Data excerpts:
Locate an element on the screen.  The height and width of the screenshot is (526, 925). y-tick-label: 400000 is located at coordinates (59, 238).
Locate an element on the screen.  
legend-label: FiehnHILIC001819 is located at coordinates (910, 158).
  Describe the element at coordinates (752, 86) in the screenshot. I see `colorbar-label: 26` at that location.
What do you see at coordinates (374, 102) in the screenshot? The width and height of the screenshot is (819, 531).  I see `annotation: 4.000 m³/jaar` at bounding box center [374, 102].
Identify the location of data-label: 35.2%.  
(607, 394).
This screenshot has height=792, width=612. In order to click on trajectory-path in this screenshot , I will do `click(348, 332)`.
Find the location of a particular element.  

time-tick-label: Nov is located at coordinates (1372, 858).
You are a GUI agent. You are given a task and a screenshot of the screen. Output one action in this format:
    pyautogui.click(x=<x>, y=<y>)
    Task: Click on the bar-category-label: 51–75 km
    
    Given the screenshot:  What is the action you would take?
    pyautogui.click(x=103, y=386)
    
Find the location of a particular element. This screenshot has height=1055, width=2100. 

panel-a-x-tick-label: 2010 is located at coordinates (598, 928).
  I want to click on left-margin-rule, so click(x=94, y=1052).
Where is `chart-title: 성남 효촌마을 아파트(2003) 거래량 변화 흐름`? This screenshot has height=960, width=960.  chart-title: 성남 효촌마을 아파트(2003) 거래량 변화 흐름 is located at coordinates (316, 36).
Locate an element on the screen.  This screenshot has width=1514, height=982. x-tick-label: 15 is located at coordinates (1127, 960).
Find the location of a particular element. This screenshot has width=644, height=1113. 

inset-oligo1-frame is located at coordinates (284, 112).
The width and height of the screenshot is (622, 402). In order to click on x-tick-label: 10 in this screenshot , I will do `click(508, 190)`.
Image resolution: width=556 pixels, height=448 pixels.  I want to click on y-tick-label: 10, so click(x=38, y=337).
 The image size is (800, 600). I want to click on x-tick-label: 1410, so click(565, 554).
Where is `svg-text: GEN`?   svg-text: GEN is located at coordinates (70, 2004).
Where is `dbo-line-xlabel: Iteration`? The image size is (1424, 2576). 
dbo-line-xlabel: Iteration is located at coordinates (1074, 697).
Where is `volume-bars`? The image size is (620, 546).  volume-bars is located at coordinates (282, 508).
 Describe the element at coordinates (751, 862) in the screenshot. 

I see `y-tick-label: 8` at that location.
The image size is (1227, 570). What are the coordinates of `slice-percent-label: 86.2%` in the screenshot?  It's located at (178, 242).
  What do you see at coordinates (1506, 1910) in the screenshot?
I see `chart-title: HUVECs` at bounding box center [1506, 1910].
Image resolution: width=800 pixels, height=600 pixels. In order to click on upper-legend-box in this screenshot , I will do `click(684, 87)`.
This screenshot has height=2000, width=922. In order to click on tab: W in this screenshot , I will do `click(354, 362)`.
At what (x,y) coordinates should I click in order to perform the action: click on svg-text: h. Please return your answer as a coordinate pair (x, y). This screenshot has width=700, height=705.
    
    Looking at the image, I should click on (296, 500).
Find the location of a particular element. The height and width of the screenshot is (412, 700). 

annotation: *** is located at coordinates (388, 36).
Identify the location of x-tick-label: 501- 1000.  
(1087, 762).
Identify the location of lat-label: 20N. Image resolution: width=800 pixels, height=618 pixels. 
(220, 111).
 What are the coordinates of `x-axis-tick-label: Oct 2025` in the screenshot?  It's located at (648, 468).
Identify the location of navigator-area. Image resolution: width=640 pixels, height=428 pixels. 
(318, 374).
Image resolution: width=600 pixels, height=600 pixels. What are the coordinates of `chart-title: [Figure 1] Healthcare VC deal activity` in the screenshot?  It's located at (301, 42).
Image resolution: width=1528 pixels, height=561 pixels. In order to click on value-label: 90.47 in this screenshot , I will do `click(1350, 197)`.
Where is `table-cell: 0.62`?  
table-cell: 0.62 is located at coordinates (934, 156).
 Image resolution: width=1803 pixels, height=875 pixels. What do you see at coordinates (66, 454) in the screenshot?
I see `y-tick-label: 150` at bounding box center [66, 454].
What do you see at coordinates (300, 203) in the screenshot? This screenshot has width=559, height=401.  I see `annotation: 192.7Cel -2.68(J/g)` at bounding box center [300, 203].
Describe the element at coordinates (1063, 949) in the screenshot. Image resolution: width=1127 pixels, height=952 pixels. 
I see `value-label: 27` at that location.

Exercise objective:
Return, unchanged and in full, the lines of the items running from the one containing "The width and height of the screenshot is (622, 402)." through the one containing "(318, 374).", both ends included.

Task answer:
The width and height of the screenshot is (622, 402). In order to click on x-tick-label: 10 in this screenshot , I will do `click(508, 190)`.
Image resolution: width=556 pixels, height=448 pixels.  I want to click on y-tick-label: 10, so click(x=38, y=337).
 The image size is (800, 600). I want to click on x-tick-label: 1410, so click(565, 554).
Where is `svg-text: GEN`?   svg-text: GEN is located at coordinates (70, 2004).
Where is `dbo-line-xlabel: Iteration`? The image size is (1424, 2576). 
dbo-line-xlabel: Iteration is located at coordinates (1074, 697).
Where is `volume-bars`? The image size is (620, 546).  volume-bars is located at coordinates (282, 508).
 Describe the element at coordinates (751, 862) in the screenshot. 

I see `y-tick-label: 8` at that location.
The image size is (1227, 570). What are the coordinates of `slice-percent-label: 86.2%` in the screenshot?  It's located at (178, 242).
  What do you see at coordinates (1506, 1910) in the screenshot?
I see `chart-title: HUVECs` at bounding box center [1506, 1910].
Image resolution: width=800 pixels, height=600 pixels. In order to click on upper-legend-box in this screenshot , I will do `click(684, 87)`.
This screenshot has height=2000, width=922. In order to click on tab: W in this screenshot , I will do `click(354, 362)`.
At what (x,y) coordinates should I click in order to perform the action: click on svg-text: h. Please return your answer as a coordinate pair (x, y). This screenshot has width=700, height=705.
    
    Looking at the image, I should click on (296, 500).
Find the location of a particular element. The height and width of the screenshot is (412, 700). 

annotation: *** is located at coordinates (388, 36).
Identify the location of x-tick-label: 501- 1000.  
(1087, 762).
Identify the location of lat-label: 20N. Image resolution: width=800 pixels, height=618 pixels. 
(220, 111).
 What are the coordinates of `x-axis-tick-label: Oct 2025` in the screenshot?  It's located at (648, 468).
Identify the location of navigator-area. Image resolution: width=640 pixels, height=428 pixels. 
(318, 374).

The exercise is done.